You can find an ordered list of the currently popular databases for different

categories at db-engines.com, which also shows recent trends (see Figure 8.3). At the time of writing, time series databases have been gaining interest faster over the past 12 months than any other type of database (possibly due to their use in IoT), but they are still very much overshadowed by the other types mentioned above. The market research and advisory firms Gartner and Forrester regularly publish detailed analysis of the databases offered by many larger vendors in their publications known as Gartner Magic Quadrants and Forrester Waves.

Figure 8.3 Number of listed database systems per category, July 2017.⁶⁸

Programming languages

When developing your analytic models, choose a programming language that fits within your broader IT organization, has well-developed analytics libraries, and integrates well with other data and analytic tools you are likely to use. There is no single best language for analytics, but the top two contenders in online forums are R and Python, at least for the initial stages of development.
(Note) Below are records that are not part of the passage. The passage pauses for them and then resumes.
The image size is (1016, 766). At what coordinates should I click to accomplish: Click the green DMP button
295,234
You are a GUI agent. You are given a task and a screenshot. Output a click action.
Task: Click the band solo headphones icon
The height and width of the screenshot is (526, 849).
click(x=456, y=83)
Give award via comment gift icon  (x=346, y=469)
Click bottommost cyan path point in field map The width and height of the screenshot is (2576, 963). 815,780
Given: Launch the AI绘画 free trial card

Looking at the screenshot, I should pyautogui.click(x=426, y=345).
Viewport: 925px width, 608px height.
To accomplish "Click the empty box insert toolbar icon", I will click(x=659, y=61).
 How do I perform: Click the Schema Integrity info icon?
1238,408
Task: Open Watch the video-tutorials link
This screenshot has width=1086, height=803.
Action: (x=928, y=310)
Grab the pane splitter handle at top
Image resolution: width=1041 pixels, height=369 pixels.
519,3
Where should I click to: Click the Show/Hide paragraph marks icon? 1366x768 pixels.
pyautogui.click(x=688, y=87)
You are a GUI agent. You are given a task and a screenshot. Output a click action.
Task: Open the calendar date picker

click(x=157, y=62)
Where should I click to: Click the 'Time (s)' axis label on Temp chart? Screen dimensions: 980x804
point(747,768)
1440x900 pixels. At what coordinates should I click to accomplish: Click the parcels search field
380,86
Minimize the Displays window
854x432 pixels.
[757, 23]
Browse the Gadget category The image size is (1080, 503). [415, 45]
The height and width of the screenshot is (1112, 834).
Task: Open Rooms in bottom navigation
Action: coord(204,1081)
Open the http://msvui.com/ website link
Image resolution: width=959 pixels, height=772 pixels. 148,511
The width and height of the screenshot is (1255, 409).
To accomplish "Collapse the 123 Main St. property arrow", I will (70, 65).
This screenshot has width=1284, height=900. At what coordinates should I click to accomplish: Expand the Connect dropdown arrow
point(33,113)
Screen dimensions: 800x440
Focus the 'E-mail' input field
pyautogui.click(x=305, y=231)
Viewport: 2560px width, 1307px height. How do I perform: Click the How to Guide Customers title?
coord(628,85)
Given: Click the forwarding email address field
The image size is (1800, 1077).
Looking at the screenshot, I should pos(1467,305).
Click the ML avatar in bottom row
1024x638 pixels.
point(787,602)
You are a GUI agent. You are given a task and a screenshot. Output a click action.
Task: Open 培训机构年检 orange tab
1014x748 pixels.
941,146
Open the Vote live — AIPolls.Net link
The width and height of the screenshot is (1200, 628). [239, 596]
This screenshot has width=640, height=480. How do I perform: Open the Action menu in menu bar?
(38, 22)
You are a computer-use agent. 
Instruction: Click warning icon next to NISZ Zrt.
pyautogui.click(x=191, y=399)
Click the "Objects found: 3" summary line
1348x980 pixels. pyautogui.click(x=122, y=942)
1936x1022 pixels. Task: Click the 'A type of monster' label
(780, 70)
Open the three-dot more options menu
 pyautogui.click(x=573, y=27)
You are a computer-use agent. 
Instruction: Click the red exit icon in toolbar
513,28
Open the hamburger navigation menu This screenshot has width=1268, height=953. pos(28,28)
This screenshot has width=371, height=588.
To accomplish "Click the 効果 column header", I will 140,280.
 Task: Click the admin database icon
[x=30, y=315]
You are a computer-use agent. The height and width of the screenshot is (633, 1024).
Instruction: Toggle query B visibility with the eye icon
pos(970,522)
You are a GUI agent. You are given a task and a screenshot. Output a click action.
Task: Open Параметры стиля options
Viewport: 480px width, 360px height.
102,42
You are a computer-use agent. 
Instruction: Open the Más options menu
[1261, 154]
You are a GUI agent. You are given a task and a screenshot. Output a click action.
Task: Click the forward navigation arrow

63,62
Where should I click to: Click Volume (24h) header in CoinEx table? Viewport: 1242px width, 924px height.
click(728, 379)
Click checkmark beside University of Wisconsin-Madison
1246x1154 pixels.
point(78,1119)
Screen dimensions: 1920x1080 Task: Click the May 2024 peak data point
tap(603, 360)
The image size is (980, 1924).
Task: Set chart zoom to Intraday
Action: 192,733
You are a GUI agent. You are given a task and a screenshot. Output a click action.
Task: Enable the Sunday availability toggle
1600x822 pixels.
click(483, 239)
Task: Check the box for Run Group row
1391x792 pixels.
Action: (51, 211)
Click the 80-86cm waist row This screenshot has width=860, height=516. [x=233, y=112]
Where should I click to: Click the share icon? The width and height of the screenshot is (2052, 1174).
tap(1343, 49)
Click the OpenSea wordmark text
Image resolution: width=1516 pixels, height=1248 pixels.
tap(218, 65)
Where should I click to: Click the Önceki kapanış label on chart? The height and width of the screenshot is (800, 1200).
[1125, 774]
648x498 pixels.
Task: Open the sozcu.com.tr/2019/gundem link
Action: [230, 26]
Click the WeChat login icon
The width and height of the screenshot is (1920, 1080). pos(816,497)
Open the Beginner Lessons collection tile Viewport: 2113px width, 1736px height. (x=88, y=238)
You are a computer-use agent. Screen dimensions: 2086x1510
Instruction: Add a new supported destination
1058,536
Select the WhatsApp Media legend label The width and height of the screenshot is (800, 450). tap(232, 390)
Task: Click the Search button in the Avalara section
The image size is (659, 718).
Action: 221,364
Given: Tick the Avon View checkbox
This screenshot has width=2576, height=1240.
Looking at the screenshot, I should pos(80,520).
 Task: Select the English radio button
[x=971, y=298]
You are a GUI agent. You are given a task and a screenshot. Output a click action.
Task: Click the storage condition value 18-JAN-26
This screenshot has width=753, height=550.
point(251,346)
In addition to personal preferences, check constraints of the IT environment in which you are working and of third-party software you might use. For example, Python is typically one of the first languages supported by open-sourced big data projects (as was the case for TensorFlow and Hadoop streaming), but many analysts come out of academia with extensive experience in R. Those from banking environments are typically familiar with SAS, which itself has an extensive ecosystem, including the powerful (and relatively expensive) SAS Enterprise Miner.

Some companies allow analysts to choose their own language for prototyping models, but require that any model deployed to a production environment first be coded in a compiled language such as C++ or Java and be subjected to the same rigorous testing and documentation requirements as all other production code.

Some deploy the analytic models as REST services, so that the code runs separately from other production code.